Although informative, there are a number of uncertainties and limitations in our analysis that should be refined in future assessments. First, our empirical relationship between biodiversity and biomass stock comes from a meta-analysis of hundreds of experiments conducted at the local scale 9 . Experiments can disentangle the causal effects of species richness on biomass production. However, experiments generally take place over small spatial and temporal scales and may miss important processes like dispersal, evolution, and natural patterns of species assembly and loss 47 . This makes results more difficult to generalize to natural ecosystems, and additional work is needed to do so. See the Pathway A assumptions and challenges section in 25 for more discussion on this limitation. Moreover, the local scale of experimental data does not directly match the ecoregion scale of the BILBI model analysis. As discussed above, this assumes that (1) local loss of species diversity is similar to regional scale biodiversity loss, and (2) species loss occurring at the regional scale has consequences for ecosystem functioning of a similar magnitude to those for species loss at a local scale. There are several theoretical reasons why we expect biodiversity-ecosystem functioning relationships observed at a local level to be equally strong, and perhaps even stronger, across larger spatial extents. Larger spatial and temporal extents will encompass a greater range of environmental conditions. This provides greater opportunity for niche partitioning, and thus positive biodiversity-ecosystem functioning relationships 28 , 48 . Additionally, whole landscapes require more species to maintain ecosystem functioning than do individual locations, with more diversity needed at broader spatial and temporal scales 49 . We presented estimated carbon losses over a large range of potential biodiversity-ecosystem functioning relationship values to capture some of the uncertainties introduced by these assumptions.

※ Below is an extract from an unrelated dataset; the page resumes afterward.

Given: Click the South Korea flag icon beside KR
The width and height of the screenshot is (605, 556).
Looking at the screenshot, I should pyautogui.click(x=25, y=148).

Second, the BILBI model assumes that if changes result in non-analog climatic conditions, species will not persist (and thus does not allow for adaptation or tolerance of conditions not experienced at present) and it also does not consider the possibility of increasing species richness in some ecoregions if species are able to exploit new habitat conditions as the climate becomes more suitable. Thus, the model presents a somewhat pessimistic estimate of biodiversity loss from climate change, a common issue with many species distribution model approaches 50 , 51 , 52 . However, native species assemblages have greater complementarity than exotic species assemblages due to longer histories of interactions. Thus, increasing species richness by adding species not previously present in the ecosystem may have a relatively small effect on productivity and may even decrease productivity or decrease the effects of biodiversity on productivity 53 , 54 , 55 .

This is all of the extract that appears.